[Tasks and exercises]:
• a. In the excerpt about the fly, what tool does the writer say was used to look at the fly's eyes?
• b. Reproduce the passage from the excerpt about the fly word for word, from "I have a friend" to "on the road.".

--- Start Excerpt to read ---

That is, we disembody it.
 
I have a friend who won’t swat even mosquitoes, though he, too, gets bitten. It’s as if his capacity for annoyance has simply run out, or perhaps he has run it out of his body. He focuses a placid eye on the world, exists in quiet brotherhood with all things and so mosquitoes don’t distract him any more than the bitter cold of winter and heat of summer he works through, doing all kinds of jobs. He drives a pickup truck all over town. Once I found a chipmunk he hit and killed on the road.
And so, because of what his regret would be; because the animal was completely flattened, its body a pool for ants in the heat; because I will never tell him I saw the eyes aligned on a single plane, the mouth open and grains of teeth pressed like a zipper into the earth; for the time it takes to see the things in front of me; for the whorls in the table I work on, for the nicks and gouges, rings and years, erasures and grime—I will look again at the fly on the sill:
its three-part body. Its pair of wings and sets of legs—six haired legs that end in claws—attached to the center segment. Its shovel-like mouthparts. Its hard outer covering. A black that, back-lit at the end of the day, is flecked with furred gold. Enormous, multiple eyes-in-a-grid the size of its head (I used a magnifying glass) and the hairlike antennae between its eyes.

--- End Excerpt to read ---
--- Start Given material ---

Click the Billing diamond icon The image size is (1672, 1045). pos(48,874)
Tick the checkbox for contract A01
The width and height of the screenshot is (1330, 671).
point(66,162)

--- End Given material ---

[Exercise results]:
• a. A magnifying glass.

• b.
I have a friend who won’t swat even mosquitoes, though he, too, gets bitten. It’s as if his capacity for annoyance has simply run out, or perhaps he has run it out of his body. He focuses a placid eye on the world, exists in quiet brotherhood with all things and so mosquitoes don’t distract him any more than the bitter cold of winter and heat of summer he works through, doing all kinds of jobs. He drives a pickup truck all over town. Once I found a chipmunk he hit and killed on the road.